JSerra student scores perfect on ACT only months after paralyzing injur
A California high school junior has seemingly done the impossible, achieving a perfect score on the ACT college entrance exam despite a freak accident that left him paralyzed a year before.
“My brain was still all there and that was something I was still able to control and excel at,” said 16-year-old Austin Brotman, a junior at the JSerra Catholic School in San Juan.
Of the 2,090,342 students who took the test in 2016, only .1 percent got all the questions right, a spokesperson from The ACT Test told InsideEdition.com.
Brotman told InsideEdition.com that after he was confined in a wheelchair and lost strength and most ability in his arms and his hands, he found different ways to keep doing the things he had enjoyed before.
He learned to drive in an adapted car, and took up a position as the coach’s assistant when he couldn’t be a part of his school’s water polo team anymore.
But, Brotman said his most important tools were the ones that helped him keep up his school work.
“Everything was changing so quickly and I didn’t know what to make of it,” he explained. “School had always been really important to me, I had always been a straight-A student so [studying] gave me something to focus on and work towards.”

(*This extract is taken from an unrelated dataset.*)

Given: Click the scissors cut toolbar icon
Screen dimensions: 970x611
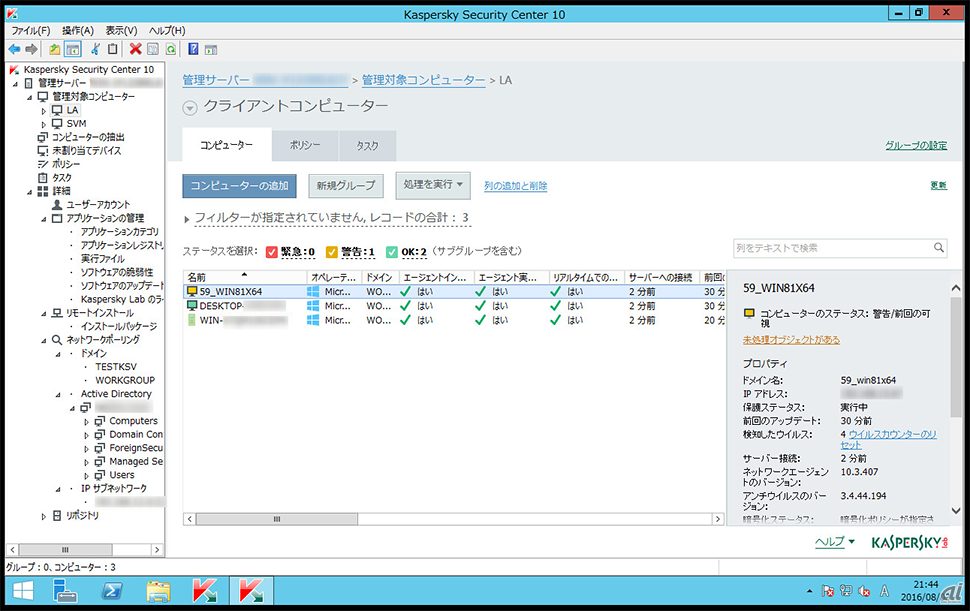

And, it’s clear all his hard work, including learning to use software to transcribe his speech into words and learning how to hold a pen again, paid off when he scored a perfect 36 on his ACT score in February — just a year-and-a-half after his life-changing accident.
“I’m pretty happy about it, it was really cool to get that back,” he explained. “It was validating to know that the work paid off.”

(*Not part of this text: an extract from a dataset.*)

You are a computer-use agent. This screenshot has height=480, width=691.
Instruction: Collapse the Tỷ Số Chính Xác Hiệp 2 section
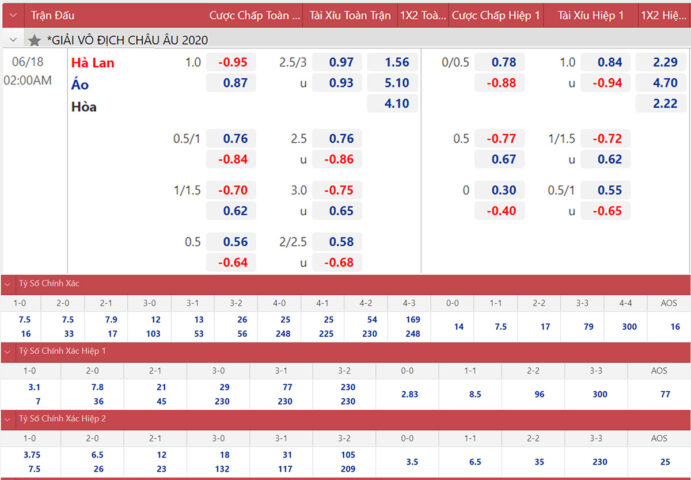(8, 419)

Brotman said he’s also looking forward to taking three AP exams in a few weeks: “I’m feeling pretty confident about those.”

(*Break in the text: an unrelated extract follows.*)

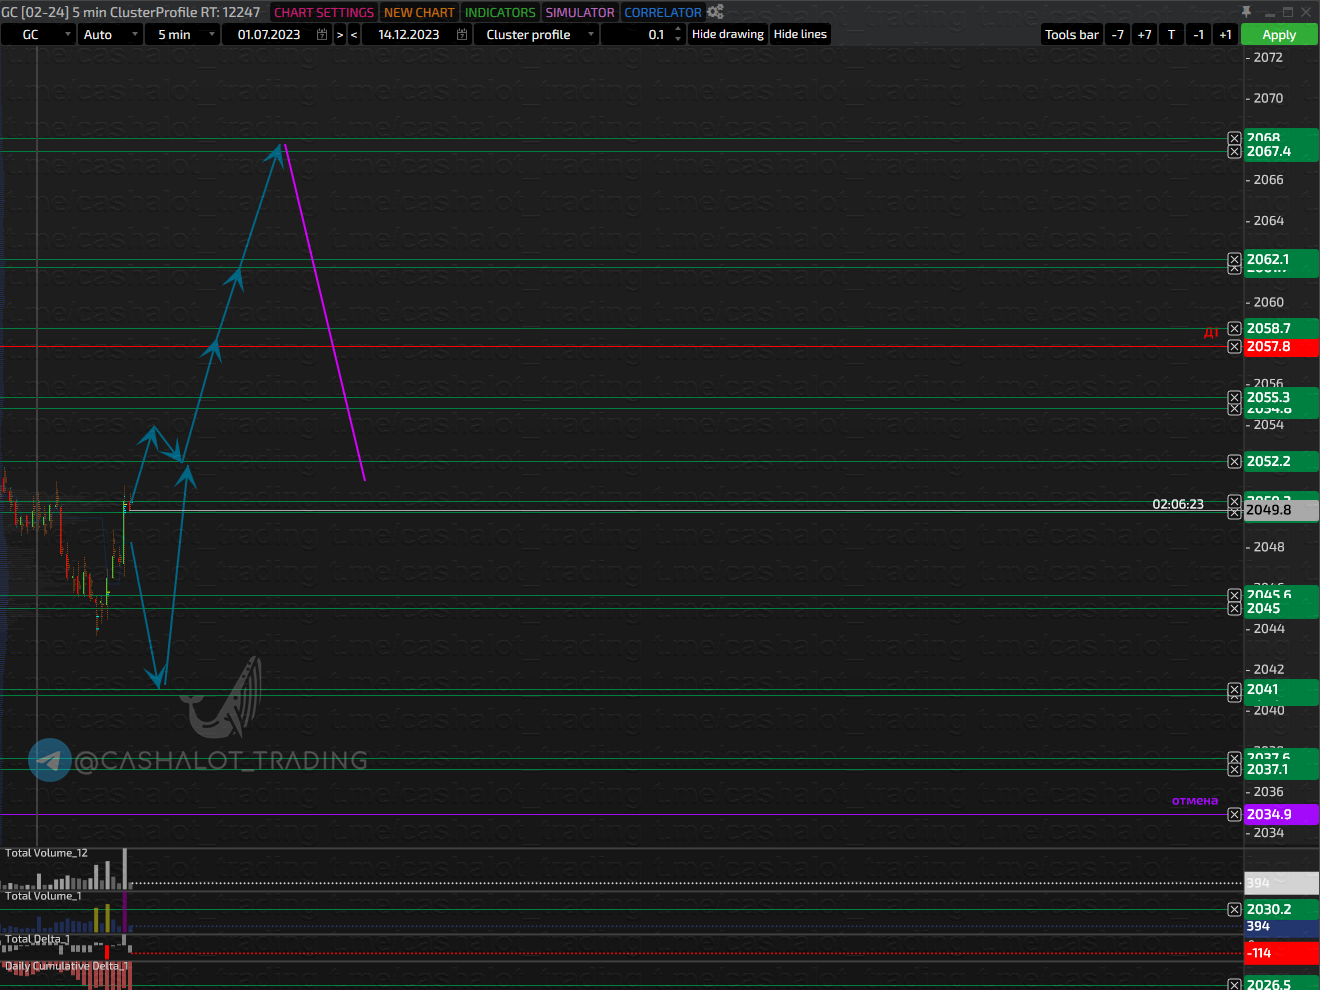This screenshot has width=1320, height=990.
Task: Open the 5 min timeframe dropdown
Action: pos(211,34)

The teen was paralyzed from the chest down during a family vacation in the summer between his freshman and sophomore year when he decided to dive from a boat during a sailing trip.
Read: Father Hopes He’ll Walk Again After Freak Wave on Beach Left Him Paralyzed
Although he said the depth finder reported that the waters were 9 feet deep, it was much shallower than he thought.
“Initially, I didn’t quite realize what happened,” he explained. “It was like a numbness and a tingling.”
Despite being a skilled swimmer, Brotman couldn’t move his arms to bring himself to the surface, and eventually floated to the top of the water, face down.
“To watch your strong, athletic teenage son not be able to roll over is painful,” his mom Shelley Brotman said.